This attractive, well-produced book is thorough and heavily documented. I noted only two omissions in A.’s 16 page bibliography: reference to R. Meiggs, Trees and Timber in the Ancient Mediterranean World (Oxford: Oxford University Press, 1982) should have been included in his lengthy discussion of ancient wooden statuary; and his perceptive account of Nero’s Grecian tour (nowhere mentioned by Pausanias, incidentally) might have considered the observations of S. Barsch, Actors in the Audience (Cambridge, MA: Harvard University Press, 1994). If A.’s book has a conspicuous drawback, it is that it is highly repetitive, and this is true not only of the seventh, concluding chapter. A. has constructed his work almost as if he expects readers to approach it, as they so often do his subject’s, piecemeal, rather than read cover to cover. Thus, there are not only multiple cross references, but also numerous redundancies. Pausanias’ interesting remark that the Megarians “were the only Greek people whom even the emperor Hadrian could not make to thrive” (1.36.3), for example, raises many interesting questions, and A. approaches it from a variety of angles, but it does not need to be quoted thrice and paraphrased on at least three other occasions (not all included in the index of cited passages). A.’s observations concerning P.’s accuracy, selectivity, and expression of personal opinions are also frequently repeated, but this is certainly not to say that they are without value.

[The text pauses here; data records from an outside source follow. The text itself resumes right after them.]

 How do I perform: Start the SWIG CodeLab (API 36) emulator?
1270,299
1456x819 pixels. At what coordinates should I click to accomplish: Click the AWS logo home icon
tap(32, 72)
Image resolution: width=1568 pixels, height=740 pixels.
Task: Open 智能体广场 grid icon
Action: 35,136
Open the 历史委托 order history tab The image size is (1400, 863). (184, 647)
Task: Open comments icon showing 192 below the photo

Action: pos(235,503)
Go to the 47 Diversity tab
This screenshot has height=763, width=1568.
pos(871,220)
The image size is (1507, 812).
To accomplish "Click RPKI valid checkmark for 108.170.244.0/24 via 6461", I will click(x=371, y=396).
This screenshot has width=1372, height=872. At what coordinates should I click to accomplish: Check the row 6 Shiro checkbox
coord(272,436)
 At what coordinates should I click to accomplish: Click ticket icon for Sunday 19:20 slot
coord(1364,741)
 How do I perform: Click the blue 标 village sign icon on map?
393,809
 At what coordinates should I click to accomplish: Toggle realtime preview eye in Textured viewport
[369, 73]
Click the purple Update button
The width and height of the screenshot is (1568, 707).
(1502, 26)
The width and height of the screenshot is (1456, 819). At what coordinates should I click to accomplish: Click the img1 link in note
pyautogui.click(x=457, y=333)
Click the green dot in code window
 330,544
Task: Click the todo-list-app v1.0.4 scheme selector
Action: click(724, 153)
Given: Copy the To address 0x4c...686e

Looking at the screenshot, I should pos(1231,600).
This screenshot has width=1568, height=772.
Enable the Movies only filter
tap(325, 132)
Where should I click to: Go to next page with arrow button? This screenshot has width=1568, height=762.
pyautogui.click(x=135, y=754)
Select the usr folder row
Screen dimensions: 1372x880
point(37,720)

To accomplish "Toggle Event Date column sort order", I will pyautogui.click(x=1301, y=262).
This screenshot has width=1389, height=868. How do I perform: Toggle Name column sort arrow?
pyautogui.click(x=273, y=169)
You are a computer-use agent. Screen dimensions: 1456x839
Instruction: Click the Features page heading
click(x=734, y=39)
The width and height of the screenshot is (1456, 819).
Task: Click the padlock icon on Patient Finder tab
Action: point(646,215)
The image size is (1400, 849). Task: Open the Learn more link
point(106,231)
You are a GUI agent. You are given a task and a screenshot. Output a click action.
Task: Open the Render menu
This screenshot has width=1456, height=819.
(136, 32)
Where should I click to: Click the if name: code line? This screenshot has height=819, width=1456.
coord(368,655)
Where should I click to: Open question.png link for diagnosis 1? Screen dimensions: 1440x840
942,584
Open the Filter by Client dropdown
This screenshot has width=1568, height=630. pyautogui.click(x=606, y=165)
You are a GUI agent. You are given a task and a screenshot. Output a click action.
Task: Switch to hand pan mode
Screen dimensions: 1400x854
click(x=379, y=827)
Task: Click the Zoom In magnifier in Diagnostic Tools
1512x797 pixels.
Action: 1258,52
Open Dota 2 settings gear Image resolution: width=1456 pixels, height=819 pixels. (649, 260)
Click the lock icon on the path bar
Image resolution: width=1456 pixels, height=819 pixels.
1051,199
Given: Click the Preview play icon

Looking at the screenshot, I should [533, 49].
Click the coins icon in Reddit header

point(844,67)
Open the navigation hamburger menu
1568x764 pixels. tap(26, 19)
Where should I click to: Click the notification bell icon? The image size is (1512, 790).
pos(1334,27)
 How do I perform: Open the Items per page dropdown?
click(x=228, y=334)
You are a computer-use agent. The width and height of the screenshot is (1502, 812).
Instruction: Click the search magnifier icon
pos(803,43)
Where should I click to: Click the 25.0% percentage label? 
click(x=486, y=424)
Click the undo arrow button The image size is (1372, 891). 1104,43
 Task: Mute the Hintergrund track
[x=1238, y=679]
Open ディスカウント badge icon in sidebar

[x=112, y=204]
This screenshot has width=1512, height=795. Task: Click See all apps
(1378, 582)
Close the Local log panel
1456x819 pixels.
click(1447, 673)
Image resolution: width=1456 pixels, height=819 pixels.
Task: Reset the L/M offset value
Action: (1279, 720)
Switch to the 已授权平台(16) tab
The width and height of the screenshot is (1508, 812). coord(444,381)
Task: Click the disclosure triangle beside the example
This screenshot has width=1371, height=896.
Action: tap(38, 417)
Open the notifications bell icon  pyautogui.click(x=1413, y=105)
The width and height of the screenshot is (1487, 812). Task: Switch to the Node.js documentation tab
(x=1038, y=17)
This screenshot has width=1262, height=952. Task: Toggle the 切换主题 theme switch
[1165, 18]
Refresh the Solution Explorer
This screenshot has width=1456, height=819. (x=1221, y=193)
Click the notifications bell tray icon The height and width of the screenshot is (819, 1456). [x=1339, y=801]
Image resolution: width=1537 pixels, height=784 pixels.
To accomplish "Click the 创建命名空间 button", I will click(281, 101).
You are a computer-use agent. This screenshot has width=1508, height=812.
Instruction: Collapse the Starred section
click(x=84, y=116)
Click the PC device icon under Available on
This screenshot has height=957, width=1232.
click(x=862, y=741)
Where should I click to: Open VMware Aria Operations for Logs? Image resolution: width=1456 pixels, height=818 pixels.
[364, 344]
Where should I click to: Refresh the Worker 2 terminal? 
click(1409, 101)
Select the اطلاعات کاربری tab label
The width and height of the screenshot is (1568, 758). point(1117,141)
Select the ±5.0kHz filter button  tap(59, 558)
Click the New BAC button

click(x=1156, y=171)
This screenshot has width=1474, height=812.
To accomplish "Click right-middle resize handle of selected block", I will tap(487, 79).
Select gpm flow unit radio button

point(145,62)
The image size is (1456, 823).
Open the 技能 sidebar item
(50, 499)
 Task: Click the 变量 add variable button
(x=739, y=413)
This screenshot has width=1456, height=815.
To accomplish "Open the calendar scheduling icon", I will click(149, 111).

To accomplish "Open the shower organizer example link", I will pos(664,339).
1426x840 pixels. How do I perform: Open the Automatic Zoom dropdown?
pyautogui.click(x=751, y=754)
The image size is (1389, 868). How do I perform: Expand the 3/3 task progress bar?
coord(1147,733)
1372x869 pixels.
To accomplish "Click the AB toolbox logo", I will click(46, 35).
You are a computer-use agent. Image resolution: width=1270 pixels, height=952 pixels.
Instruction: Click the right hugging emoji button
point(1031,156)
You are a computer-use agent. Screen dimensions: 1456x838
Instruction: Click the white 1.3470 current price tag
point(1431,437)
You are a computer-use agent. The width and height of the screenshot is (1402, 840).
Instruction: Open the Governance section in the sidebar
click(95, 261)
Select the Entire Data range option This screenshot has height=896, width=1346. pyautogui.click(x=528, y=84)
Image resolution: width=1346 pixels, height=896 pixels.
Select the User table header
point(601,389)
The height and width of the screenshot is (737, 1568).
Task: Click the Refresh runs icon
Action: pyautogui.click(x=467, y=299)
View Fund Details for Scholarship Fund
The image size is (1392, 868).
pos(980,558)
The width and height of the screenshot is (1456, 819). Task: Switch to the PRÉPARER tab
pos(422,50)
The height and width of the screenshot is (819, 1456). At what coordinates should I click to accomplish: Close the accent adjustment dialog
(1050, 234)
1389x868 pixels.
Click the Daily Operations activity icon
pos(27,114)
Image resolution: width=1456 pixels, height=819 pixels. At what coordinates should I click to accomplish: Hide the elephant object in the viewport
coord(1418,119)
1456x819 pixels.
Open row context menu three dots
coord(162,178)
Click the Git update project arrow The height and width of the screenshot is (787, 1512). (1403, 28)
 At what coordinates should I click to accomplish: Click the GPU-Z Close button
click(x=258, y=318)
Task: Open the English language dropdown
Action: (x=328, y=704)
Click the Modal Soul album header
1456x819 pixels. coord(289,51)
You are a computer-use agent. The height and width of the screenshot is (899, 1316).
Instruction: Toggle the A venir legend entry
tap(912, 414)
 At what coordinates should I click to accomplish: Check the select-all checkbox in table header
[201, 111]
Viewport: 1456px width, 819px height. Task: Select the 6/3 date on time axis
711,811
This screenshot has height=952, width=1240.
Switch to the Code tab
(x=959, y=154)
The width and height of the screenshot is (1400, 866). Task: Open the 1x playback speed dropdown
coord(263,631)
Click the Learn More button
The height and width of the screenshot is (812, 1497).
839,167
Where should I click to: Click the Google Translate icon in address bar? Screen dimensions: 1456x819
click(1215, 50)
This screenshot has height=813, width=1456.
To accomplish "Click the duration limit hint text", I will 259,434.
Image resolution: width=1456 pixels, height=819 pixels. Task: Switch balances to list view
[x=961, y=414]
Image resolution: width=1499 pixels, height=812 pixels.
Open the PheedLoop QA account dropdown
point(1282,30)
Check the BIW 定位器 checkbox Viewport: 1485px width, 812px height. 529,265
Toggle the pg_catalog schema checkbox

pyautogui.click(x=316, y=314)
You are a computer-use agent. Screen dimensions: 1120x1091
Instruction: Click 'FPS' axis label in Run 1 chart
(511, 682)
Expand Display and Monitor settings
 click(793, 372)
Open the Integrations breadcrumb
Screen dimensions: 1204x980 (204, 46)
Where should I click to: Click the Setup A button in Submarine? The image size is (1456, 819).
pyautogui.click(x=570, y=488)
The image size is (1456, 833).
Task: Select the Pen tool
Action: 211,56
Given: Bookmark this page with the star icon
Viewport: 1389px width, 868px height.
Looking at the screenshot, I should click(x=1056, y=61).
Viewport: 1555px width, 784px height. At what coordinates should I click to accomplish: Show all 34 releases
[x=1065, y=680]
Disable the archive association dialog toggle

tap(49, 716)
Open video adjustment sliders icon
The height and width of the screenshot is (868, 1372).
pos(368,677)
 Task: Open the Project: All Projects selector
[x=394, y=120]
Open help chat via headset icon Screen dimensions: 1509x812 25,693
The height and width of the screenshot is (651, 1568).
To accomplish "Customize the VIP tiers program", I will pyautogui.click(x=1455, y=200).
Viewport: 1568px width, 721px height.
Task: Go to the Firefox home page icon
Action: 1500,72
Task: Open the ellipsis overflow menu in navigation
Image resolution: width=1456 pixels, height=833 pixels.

A. has produced a thorough, thoughtful, and balanced consideration of P. the author in the context of the interplay of the Greek past and the Roman present. While A.’s initial chapters should be read by those who use P. in their attempts to recover the classical past, and might even be assigned to advanced undergraduates, his detailed treatment of Roman involvement in the east will profit anyone interested in tracing this phenomenon or in the biographies of leading Romans. Serving such diverse constituencies, this book, might, in the end, frequently be consulted in parts, but like the author he treats, A. deserves to be read all the way through.
1. See, e.g., C. Habicht, Pausanias’ Guide to Ancient Greece (Berkeley: University of California Press, 1985).